Work to be completed: The records below need copying. Match each line exactly.

Exercise data:
········
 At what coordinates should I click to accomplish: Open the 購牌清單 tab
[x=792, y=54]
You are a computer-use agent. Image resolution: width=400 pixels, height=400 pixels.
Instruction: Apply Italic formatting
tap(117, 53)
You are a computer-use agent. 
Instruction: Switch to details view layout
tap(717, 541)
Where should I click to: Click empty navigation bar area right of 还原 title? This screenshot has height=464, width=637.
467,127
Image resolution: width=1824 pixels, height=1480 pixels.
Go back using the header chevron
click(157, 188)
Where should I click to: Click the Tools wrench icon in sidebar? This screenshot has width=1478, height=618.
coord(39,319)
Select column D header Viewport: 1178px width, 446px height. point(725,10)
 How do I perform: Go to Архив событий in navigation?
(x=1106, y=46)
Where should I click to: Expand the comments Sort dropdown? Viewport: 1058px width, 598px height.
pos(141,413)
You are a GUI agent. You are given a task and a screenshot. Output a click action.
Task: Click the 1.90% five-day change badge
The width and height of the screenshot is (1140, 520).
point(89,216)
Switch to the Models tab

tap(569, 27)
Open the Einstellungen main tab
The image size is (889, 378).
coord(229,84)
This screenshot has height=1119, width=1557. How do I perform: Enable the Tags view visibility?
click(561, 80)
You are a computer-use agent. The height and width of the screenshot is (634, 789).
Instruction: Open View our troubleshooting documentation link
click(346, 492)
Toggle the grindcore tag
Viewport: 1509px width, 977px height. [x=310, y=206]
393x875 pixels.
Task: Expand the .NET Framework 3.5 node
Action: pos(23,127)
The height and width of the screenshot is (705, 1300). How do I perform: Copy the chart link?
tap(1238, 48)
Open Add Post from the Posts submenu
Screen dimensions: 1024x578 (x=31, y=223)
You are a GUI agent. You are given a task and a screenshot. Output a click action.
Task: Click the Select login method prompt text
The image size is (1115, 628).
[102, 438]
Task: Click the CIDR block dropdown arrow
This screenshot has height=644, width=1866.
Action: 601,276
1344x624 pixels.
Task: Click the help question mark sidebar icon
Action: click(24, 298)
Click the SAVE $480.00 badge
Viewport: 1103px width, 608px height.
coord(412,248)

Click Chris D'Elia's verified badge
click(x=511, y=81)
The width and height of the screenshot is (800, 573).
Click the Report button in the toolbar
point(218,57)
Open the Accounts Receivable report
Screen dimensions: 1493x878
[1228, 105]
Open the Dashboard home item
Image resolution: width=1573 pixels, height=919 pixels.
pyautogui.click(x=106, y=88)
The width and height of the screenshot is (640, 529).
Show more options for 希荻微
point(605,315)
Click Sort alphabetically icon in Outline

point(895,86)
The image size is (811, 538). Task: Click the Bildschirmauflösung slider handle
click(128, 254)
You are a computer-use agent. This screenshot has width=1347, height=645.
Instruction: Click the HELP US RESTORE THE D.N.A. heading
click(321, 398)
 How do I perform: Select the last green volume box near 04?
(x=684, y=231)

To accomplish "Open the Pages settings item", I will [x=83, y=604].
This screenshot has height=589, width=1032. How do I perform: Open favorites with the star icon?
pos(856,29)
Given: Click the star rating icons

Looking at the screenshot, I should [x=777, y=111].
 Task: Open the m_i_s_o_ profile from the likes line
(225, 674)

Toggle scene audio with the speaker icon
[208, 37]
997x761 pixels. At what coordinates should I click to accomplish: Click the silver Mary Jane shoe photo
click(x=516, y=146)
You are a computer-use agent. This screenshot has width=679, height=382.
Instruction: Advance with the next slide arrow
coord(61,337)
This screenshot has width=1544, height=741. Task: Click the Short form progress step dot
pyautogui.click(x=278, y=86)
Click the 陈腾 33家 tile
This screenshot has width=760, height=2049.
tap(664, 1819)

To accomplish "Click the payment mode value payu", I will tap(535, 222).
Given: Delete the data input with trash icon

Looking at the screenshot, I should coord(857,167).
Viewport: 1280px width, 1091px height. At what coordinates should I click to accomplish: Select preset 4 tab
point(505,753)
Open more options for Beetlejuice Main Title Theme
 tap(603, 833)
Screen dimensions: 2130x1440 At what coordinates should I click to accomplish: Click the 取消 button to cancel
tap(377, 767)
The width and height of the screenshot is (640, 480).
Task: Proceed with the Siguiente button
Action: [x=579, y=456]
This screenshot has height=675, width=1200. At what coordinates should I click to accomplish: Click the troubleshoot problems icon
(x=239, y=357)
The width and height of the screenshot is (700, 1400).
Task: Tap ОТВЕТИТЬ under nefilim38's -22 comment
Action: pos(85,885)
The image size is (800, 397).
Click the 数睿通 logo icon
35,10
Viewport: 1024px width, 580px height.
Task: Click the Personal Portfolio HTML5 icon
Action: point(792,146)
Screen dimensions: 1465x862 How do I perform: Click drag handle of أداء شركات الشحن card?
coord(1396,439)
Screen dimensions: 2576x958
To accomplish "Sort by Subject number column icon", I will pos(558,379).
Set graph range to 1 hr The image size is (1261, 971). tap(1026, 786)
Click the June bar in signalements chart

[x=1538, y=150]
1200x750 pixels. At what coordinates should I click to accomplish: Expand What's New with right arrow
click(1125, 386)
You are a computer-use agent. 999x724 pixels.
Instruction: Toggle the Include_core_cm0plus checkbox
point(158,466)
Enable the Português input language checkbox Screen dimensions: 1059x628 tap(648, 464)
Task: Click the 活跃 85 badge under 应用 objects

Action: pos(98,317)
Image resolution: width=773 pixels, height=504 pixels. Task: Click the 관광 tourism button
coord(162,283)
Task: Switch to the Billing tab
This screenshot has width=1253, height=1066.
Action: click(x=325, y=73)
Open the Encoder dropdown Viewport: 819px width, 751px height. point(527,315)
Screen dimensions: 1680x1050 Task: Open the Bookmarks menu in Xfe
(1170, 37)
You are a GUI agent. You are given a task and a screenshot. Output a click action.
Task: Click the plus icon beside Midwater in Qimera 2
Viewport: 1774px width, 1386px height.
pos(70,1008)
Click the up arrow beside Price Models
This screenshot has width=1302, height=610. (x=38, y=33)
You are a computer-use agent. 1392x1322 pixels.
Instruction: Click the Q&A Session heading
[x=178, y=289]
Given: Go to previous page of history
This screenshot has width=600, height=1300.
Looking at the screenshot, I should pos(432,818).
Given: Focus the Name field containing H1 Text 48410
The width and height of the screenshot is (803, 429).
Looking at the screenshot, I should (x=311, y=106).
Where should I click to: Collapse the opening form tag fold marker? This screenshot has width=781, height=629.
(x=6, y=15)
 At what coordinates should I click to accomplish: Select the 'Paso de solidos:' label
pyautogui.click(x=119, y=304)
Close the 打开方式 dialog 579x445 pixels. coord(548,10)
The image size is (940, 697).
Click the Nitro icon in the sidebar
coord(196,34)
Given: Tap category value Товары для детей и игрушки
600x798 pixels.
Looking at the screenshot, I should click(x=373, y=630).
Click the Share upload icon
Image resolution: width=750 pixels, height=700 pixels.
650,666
········
Exercise solution:
 At what coordinates should I click to accomplish: Open the 購牌清單 tab
[x=792, y=54]
You are a computer-use agent. Image resolution: width=400 pixels, height=400 pixels.
Instruction: Apply Italic formatting
tap(117, 53)
You are a computer-use agent. 
Instruction: Switch to details view layout
tap(717, 541)
Where should I click to: Click empty navigation bar area right of 还原 title? This screenshot has height=464, width=637.
467,127
Image resolution: width=1824 pixels, height=1480 pixels.
Go back using the header chevron
click(157, 188)
Where should I click to: Click the Tools wrench icon in sidebar? This screenshot has width=1478, height=618.
coord(39,319)
Select column D header Viewport: 1178px width, 446px height. point(725,10)
 How do I perform: Go to Архив событий in navigation?
(x=1106, y=46)
Where should I click to: Expand the comments Sort dropdown? Viewport: 1058px width, 598px height.
pos(141,413)
You are a GUI agent. You are given a task and a screenshot. Output a click action.
Task: Click the 1.90% five-day change badge
The width and height of the screenshot is (1140, 520).
point(89,216)
Switch to the Models tab

tap(569, 27)
Open the Einstellungen main tab
The image size is (889, 378).
coord(229,84)
This screenshot has height=1119, width=1557. How do I perform: Enable the Tags view visibility?
click(561, 80)
You are a computer-use agent. The height and width of the screenshot is (634, 789).
Instruction: Open View our troubleshooting documentation link
click(346, 492)
Toggle the grindcore tag
Viewport: 1509px width, 977px height. [x=310, y=206]
393x875 pixels.
Task: Expand the .NET Framework 3.5 node
Action: pos(23,127)
The height and width of the screenshot is (705, 1300). How do I perform: Copy the chart link?
tap(1238, 48)
Open Add Post from the Posts submenu
Screen dimensions: 1024x578 (x=31, y=223)
You are a GUI agent. You are given a task and a screenshot. Output a click action.
Task: Click the Select login method prompt text
The image size is (1115, 628).
[102, 438]
Task: Click the CIDR block dropdown arrow
This screenshot has height=644, width=1866.
Action: 601,276
1344x624 pixels.
Task: Click the help question mark sidebar icon
Action: click(24, 298)
Click the SAVE $480.00 badge
Viewport: 1103px width, 608px height.
coord(412,248)

Click Chris D'Elia's verified badge
click(x=511, y=81)
The width and height of the screenshot is (800, 573).
Click the Report button in the toolbar
point(218,57)
Open the Accounts Receivable report
Screen dimensions: 1493x878
[1228, 105]
Open the Dashboard home item
Image resolution: width=1573 pixels, height=919 pixels.
pyautogui.click(x=106, y=88)
The width and height of the screenshot is (640, 529).
Show more options for 希荻微
point(605,315)
Click Sort alphabetically icon in Outline

point(895,86)
The image size is (811, 538). Task: Click the Bildschirmauflösung slider handle
click(128, 254)
You are a computer-use agent. This screenshot has width=1347, height=645.
Instruction: Click the HELP US RESTORE THE D.N.A. heading
click(321, 398)
 How do I perform: Select the last green volume box near 04?
(x=684, y=231)

To accomplish "Open the Pages settings item", I will [x=83, y=604].
This screenshot has height=589, width=1032. How do I perform: Open favorites with the star icon?
pos(856,29)
Given: Click the star rating icons

Looking at the screenshot, I should [x=777, y=111].
 Task: Open the m_i_s_o_ profile from the likes line
(225, 674)

Toggle scene audio with the speaker icon
[208, 37]
997x761 pixels. At what coordinates should I click to accomplish: Click the silver Mary Jane shoe photo
click(x=516, y=146)
You are a computer-use agent. This screenshot has width=679, height=382.
Instruction: Advance with the next slide arrow
coord(61,337)
This screenshot has width=1544, height=741. Task: Click the Short form progress step dot
pyautogui.click(x=278, y=86)
Click the 陈腾 33家 tile
This screenshot has width=760, height=2049.
tap(664, 1819)

To accomplish "Click the payment mode value payu", I will tap(535, 222).
Given: Delete the data input with trash icon

Looking at the screenshot, I should coord(857,167).
Viewport: 1280px width, 1091px height. At what coordinates should I click to accomplish: Select preset 4 tab
point(505,753)
Open more options for Beetlejuice Main Title Theme
 tap(603, 833)
Screen dimensions: 2130x1440 At what coordinates should I click to accomplish: Click the 取消 button to cancel
tap(377, 767)
The width and height of the screenshot is (640, 480).
Task: Proceed with the Siguiente button
Action: [x=579, y=456]
This screenshot has height=675, width=1200. At what coordinates should I click to accomplish: Click the troubleshoot problems icon
(x=239, y=357)
The width and height of the screenshot is (700, 1400).
Task: Tap ОТВЕТИТЬ under nefilim38's -22 comment
Action: pos(85,885)
The image size is (800, 397).
Click the 数睿通 logo icon
35,10
Viewport: 1024px width, 580px height.
Task: Click the Personal Portfolio HTML5 icon
Action: point(792,146)
Screen dimensions: 1465x862 How do I perform: Click drag handle of أداء شركات الشحن card?
coord(1396,439)
Screen dimensions: 2576x958
To accomplish "Sort by Subject number column icon", I will pos(558,379).
Set graph range to 1 hr The image size is (1261, 971). tap(1026, 786)
Click the June bar in signalements chart

[x=1538, y=150]
1200x750 pixels. At what coordinates should I click to accomplish: Expand What's New with right arrow
click(1125, 386)
You are a computer-use agent. 999x724 pixels.
Instruction: Toggle the Include_core_cm0plus checkbox
point(158,466)
Enable the Português input language checkbox Screen dimensions: 1059x628 tap(648, 464)
Task: Click the 活跃 85 badge under 应用 objects

Action: pos(98,317)
Image resolution: width=773 pixels, height=504 pixels. Task: Click the 관광 tourism button
coord(162,283)
Task: Switch to the Billing tab
This screenshot has width=1253, height=1066.
Action: click(x=325, y=73)
Open the Encoder dropdown Viewport: 819px width, 751px height. point(527,315)
Screen dimensions: 1680x1050 Task: Open the Bookmarks menu in Xfe
(1170, 37)
You are a GUI agent. You are given a task and a screenshot. Output a click action.
Task: Click the plus icon beside Midwater in Qimera 2
Viewport: 1774px width, 1386px height.
pos(70,1008)
Click the up arrow beside Price Models
This screenshot has width=1302, height=610. (x=38, y=33)
You are a computer-use agent. 1392x1322 pixels.
Instruction: Click the Q&A Session heading
[x=178, y=289]
Given: Go to previous page of history
This screenshot has width=600, height=1300.
Looking at the screenshot, I should pos(432,818).
Given: Focus the Name field containing H1 Text 48410
The width and height of the screenshot is (803, 429).
Looking at the screenshot, I should (x=311, y=106).
Where should I click to: Collapse the opening form tag fold marker? This screenshot has width=781, height=629.
(x=6, y=15)
 At what coordinates should I click to accomplish: Select the 'Paso de solidos:' label
pyautogui.click(x=119, y=304)
Close the 打开方式 dialog 579x445 pixels. coord(548,10)
The image size is (940, 697).
Click the Nitro icon in the sidebar
coord(196,34)
Given: Tap category value Товары для детей и игрушки
600x798 pixels.
Looking at the screenshot, I should click(x=373, y=630).
Click the Share upload icon
Image resolution: width=750 pixels, height=700 pixels.
650,666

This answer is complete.